その状況で、名鉄と沿線自治体の可児市・御嵩町・八百津町は、線路や車両の維持費用を地元が負担する「みなし上下分離方式」で存続させようとして協議してたが、5月29日に沿線自治体側が協議の打ち切りを決めた。物価高騰や人件費の高騰で、年間3億4000万円と負担が増えることが理由だ。
ココがポイント
名古屋鉄道は29日、利用者が減り赤字が続く名鉄広見線の新可児―御嵩間を廃止する方針を明らかにした。廃止時期は未定。
出典:共同通信 2026/5/29(金)
年間3億4000万円と試算する負担がさらに増える可能性もあることなどから、協議の打ち切りを決めた
出典:東海テレビ 2026/5/29(金)
可児市と御嵩町は、2010年度から毎年、計1億円の"運営支援金"を名鉄に出してきました。
出典:メ〜テレ(名古屋テレビ) 2026/5/29(金)
エキスパートの補足・見解
名鉄広見線は、犬山から新可児を経て御嵩を結ぶ路線である。新可児でスイッチバックするという形態の路線になっている。近年は全線を直通する列車はなく、新可児~御嵩間では2023年に明智での交換設備の撤去により、1編成が往復するというシンプルなダイヤになっている。

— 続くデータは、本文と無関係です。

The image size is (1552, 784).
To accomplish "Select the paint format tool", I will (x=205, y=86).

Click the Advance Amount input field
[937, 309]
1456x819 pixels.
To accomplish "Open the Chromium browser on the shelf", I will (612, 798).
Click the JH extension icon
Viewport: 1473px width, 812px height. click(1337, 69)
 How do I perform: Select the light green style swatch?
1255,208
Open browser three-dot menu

新可児~御嵩間は全列車ワンマン運転で、この区間では交通系ICカードも使用できない。
名鉄も2007年には廃止の可能性を地元自治体に打診している。その後は地元自治体が運行のための経費を一部負担するようになり、その経費は近年の物価高で膨らんでいる。さらには利用者の減少もあり、存続を求めていた自治体側も「やむを得ない」ということになった。
名鉄は、東海地方の私鉄を合併してできたという経緯があり、愛知県・岐阜県に広大な路線網を有していた。いっぽう、東海地方はトヨタ自動車の本社があるなど、自動車産業が盛んであり、クルマ社会への親和性が非常に高い地域となっている。
名鉄は1960年代から多くの路線を廃止にしており、その流れは2000年代中盤まで続いた。
地域特性としてクルマ社会に親和性が高く、かつ地元自治体負担がかかるのが廃止の理由である。